March 03, 2016  •  Leave a Comment


Noise can creep into almost any image that is dark, like a nighttime shot, or one that has shadows. Noise can appear grainy in some areas and even have odd colors in the darkest areas. Pixel density on a camera sensor (many crowded into a small space),  smaller sensor sizes such as in a cell phone, High ISO, and long exposure times can all contribute to unwanted grain in an image. How much is too much? Some like the artistic look of a little grain, especially in a black and white image. However, most would agree when one can not see important details in an image, it is too noisy.

Most photographers understand the importance of shooting a well exposed image, but sometimes shadows will appear in some images and nighttime shots as above can be tricky at best to get a good exposure. Some photographers will also sharpen certain images during the editing process, which may only worsen the appearance of noise.
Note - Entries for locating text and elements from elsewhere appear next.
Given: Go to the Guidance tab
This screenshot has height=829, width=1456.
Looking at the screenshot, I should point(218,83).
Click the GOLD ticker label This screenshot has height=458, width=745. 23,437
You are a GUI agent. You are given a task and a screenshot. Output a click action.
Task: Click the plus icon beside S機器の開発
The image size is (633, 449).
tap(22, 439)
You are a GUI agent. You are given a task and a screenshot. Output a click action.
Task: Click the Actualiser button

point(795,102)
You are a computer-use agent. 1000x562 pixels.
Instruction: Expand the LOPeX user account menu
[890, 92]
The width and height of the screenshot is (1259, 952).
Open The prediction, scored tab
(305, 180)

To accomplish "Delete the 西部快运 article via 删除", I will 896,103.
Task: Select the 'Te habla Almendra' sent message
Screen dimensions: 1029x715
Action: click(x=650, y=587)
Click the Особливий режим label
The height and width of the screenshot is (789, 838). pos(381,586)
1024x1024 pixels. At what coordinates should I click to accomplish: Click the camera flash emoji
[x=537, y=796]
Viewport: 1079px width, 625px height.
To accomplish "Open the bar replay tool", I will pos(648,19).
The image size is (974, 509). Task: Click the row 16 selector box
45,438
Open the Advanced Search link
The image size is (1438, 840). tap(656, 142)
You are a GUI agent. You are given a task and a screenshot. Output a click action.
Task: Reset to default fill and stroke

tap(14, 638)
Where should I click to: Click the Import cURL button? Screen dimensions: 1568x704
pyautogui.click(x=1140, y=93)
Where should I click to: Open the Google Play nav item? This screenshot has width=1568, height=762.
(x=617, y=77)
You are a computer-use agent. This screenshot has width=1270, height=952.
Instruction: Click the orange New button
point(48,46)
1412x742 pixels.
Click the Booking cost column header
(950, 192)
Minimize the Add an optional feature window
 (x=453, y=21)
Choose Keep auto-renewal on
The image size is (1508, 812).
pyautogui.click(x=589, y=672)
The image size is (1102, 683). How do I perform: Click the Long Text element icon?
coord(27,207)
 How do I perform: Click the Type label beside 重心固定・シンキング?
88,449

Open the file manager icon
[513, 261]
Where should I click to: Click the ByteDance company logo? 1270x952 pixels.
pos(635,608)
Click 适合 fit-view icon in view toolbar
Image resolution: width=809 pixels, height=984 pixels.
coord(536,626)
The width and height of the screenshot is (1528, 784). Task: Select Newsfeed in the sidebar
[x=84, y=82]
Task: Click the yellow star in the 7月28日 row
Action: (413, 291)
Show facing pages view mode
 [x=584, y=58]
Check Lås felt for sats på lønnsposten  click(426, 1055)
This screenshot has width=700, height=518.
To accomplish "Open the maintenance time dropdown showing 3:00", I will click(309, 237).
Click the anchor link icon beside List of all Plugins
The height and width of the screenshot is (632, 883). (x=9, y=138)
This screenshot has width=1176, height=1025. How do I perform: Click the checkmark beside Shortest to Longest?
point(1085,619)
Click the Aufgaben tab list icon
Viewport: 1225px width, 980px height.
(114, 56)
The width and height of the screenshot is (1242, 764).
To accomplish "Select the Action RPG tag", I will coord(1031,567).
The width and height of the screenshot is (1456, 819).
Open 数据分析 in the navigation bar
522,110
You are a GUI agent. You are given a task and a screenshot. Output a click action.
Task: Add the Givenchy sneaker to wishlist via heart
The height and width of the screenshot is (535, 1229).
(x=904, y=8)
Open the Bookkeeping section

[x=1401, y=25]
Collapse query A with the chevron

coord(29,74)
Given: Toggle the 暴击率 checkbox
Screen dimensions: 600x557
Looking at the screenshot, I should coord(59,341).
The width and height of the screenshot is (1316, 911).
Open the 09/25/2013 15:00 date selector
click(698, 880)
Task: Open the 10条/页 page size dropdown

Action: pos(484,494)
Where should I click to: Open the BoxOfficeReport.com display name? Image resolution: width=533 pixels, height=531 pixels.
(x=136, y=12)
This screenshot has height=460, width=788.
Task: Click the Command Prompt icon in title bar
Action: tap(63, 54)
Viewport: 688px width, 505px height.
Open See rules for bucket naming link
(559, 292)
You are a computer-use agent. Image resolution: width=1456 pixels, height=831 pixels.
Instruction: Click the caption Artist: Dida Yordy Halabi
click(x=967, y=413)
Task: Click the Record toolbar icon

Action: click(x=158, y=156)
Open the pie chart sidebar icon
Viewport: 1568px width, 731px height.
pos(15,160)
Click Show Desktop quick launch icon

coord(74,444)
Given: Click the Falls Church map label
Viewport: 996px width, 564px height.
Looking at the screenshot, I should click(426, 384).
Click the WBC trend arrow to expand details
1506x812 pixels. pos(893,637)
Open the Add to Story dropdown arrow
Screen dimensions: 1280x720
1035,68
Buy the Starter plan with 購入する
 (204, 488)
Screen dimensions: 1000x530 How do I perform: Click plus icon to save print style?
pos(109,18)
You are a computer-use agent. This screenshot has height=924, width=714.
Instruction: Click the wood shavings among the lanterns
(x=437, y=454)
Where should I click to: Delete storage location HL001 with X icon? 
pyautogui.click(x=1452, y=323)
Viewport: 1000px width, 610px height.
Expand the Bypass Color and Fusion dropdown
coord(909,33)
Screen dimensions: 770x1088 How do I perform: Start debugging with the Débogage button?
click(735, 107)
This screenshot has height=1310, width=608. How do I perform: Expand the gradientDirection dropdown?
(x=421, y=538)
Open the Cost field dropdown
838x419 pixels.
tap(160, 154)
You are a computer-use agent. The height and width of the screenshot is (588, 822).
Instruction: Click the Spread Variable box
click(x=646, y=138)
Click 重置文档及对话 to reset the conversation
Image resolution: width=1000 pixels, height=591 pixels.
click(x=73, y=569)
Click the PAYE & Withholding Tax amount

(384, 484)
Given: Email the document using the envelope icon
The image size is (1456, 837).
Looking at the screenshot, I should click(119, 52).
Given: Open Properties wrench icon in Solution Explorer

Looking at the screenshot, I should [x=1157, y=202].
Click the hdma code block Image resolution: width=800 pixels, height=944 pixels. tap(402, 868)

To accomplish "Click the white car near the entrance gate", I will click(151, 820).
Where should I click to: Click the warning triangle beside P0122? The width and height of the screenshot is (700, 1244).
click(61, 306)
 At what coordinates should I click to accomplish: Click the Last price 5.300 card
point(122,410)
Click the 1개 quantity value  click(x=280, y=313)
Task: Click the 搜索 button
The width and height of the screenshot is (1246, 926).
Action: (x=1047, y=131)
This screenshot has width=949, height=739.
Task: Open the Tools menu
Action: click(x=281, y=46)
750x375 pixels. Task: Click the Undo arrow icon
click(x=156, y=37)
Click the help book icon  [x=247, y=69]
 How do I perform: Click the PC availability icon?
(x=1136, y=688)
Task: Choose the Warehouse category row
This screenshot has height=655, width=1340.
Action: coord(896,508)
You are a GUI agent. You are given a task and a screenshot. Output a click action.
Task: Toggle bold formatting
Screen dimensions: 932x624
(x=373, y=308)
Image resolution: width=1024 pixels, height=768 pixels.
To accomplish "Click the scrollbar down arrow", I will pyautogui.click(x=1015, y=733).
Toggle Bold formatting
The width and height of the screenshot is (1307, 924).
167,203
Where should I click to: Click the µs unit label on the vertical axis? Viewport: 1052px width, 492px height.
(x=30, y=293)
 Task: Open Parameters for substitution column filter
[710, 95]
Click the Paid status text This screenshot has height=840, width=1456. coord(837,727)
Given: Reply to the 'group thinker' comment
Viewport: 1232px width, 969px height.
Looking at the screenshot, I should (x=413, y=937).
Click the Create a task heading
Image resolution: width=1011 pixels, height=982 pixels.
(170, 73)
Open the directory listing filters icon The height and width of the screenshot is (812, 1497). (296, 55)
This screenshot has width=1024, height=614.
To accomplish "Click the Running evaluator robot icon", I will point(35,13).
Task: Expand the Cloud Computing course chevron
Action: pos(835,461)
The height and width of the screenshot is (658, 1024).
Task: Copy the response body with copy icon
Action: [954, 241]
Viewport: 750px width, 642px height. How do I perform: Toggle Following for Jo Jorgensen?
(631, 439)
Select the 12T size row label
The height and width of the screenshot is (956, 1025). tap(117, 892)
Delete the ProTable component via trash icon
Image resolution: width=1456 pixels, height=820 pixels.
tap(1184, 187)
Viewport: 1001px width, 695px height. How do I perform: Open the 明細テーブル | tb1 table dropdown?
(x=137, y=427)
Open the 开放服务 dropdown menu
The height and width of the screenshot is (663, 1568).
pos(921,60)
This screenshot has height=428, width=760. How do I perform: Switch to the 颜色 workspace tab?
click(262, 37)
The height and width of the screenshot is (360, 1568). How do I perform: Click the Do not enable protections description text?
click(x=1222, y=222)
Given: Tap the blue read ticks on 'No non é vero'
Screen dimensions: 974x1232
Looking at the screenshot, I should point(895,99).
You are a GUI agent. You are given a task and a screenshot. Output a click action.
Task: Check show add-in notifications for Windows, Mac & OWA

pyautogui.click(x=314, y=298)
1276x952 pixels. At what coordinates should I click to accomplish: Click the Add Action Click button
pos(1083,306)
Consider the Cityscape image above. Some may want to sharpen areas of detail such as the buildings. But, looking at the sky, there is no detail so it makes little sense to sharpen the entire image. There is a relatively easy way to limit what may be sharpened without necessarily resorting to a complex Photoshop selection or layer masks.

During the editing process, many people will start with Lightroom or Adobe Camera  Raw. For what we area talking about in this post, the process will work exactly the same.  

  • Open a dark image or one with shadows
    • ​If you are using Camera Raw, select the detail panel (two triangles). This will have sharpening and noise reduction sliders.
    • If you use Lightroom, you will find the detail panel with your sharpening & noise reduction sliders in your develop module, typically on the right hand side of your screen.
  • ​Near the bottom of the sharpening panel, you will see a masking slider
    • Hold down the ALT (or Option) key at the same time you click directly on the mask slider (not the label).
    • You will see your image almost entirely white. This means that EVERYTHING in the image will be sharpened. (remember, there is no reason to sharpen the sky!)
    • Move the slider gradually to your right, and you will notice that portions of your image will turn from white to grey and eventually black. When a portion of the image is black, this means NO sharpening will occur.
  • You will likely want to move your luminance slider to the right to reduce noise. Don't overdo it, or your image may get fuzzy.

By using these quick and easy tips, you may find that you may not need to go much further in reducing noise in your image. One additional tip:

  • Consider working with a 16 bit image, rather than an eight bit image particularly when working with large areas of sky or nighttime images. You will have more colors to work with resulting in a better final product.